---------- Data section ----------

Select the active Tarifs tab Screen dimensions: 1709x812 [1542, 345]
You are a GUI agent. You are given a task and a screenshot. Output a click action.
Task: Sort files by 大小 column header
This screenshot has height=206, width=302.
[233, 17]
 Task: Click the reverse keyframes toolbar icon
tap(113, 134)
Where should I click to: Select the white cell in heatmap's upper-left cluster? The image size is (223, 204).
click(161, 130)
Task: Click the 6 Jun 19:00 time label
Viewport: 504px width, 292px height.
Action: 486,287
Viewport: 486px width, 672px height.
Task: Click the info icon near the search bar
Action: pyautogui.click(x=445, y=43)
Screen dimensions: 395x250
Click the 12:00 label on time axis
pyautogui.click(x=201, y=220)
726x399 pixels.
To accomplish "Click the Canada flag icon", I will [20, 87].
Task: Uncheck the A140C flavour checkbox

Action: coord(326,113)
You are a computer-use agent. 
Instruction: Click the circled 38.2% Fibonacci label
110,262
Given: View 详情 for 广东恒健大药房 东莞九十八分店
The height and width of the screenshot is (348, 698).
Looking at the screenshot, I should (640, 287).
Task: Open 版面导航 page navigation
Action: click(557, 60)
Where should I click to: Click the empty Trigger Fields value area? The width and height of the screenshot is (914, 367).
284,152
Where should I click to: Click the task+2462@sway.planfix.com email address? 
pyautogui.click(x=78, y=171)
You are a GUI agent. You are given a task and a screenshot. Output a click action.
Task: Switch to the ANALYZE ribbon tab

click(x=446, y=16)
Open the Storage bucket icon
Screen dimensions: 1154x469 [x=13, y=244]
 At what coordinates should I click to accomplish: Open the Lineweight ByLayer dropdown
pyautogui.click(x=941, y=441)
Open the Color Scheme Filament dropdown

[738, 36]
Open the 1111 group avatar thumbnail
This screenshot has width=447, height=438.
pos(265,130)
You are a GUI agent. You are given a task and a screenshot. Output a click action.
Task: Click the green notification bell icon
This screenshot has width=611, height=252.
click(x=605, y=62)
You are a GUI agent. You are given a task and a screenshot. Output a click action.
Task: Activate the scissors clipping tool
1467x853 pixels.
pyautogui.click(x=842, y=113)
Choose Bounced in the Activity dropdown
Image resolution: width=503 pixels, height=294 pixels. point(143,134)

----------

§ **What you need to do**: Copy every line of the listing above word for word, with nothing changed.

§ **Answer to this exercise**:
Select the active Tarifs tab Screen dimensions: 1709x812 [1542, 345]
You are a GUI agent. You are given a task and a screenshot. Output a click action.
Task: Sort files by 大小 column header
This screenshot has height=206, width=302.
[233, 17]
 Task: Click the reverse keyframes toolbar icon
tap(113, 134)
Where should I click to: Select the white cell in heatmap's upper-left cluster? The image size is (223, 204).
click(161, 130)
Task: Click the 6 Jun 19:00 time label
Viewport: 504px width, 292px height.
Action: 486,287
Viewport: 486px width, 672px height.
Task: Click the info icon near the search bar
Action: pyautogui.click(x=445, y=43)
Screen dimensions: 395x250
Click the 12:00 label on time axis
pyautogui.click(x=201, y=220)
726x399 pixels.
To accomplish "Click the Canada flag icon", I will [20, 87].
Task: Uncheck the A140C flavour checkbox

Action: coord(326,113)
You are a computer-use agent. 
Instruction: Click the circled 38.2% Fibonacci label
110,262
Given: View 详情 for 广东恒健大药房 东莞九十八分店
The height and width of the screenshot is (348, 698).
Looking at the screenshot, I should (640, 287).
Task: Open 版面导航 page navigation
Action: click(557, 60)
Where should I click to: Click the empty Trigger Fields value area? The width and height of the screenshot is (914, 367).
284,152
Where should I click to: Click the task+2462@sway.planfix.com email address? 
pyautogui.click(x=78, y=171)
You are a GUI agent. You are given a task and a screenshot. Output a click action.
Task: Switch to the ANALYZE ribbon tab

click(x=446, y=16)
Open the Storage bucket icon
Screen dimensions: 1154x469 [x=13, y=244]
 At what coordinates should I click to accomplish: Open the Lineweight ByLayer dropdown
pyautogui.click(x=941, y=441)
Open the Color Scheme Filament dropdown

[738, 36]
Open the 1111 group avatar thumbnail
This screenshot has width=447, height=438.
pos(265,130)
You are a GUI agent. You are given a task and a screenshot. Output a click action.
Task: Click the green notification bell icon
This screenshot has width=611, height=252.
click(x=605, y=62)
You are a GUI agent. You are given a task and a screenshot. Output a click action.
Task: Activate the scissors clipping tool
1467x853 pixels.
pyautogui.click(x=842, y=113)
Choose Bounced in the Activity dropdown
Image resolution: width=503 pixels, height=294 pixels. point(143,134)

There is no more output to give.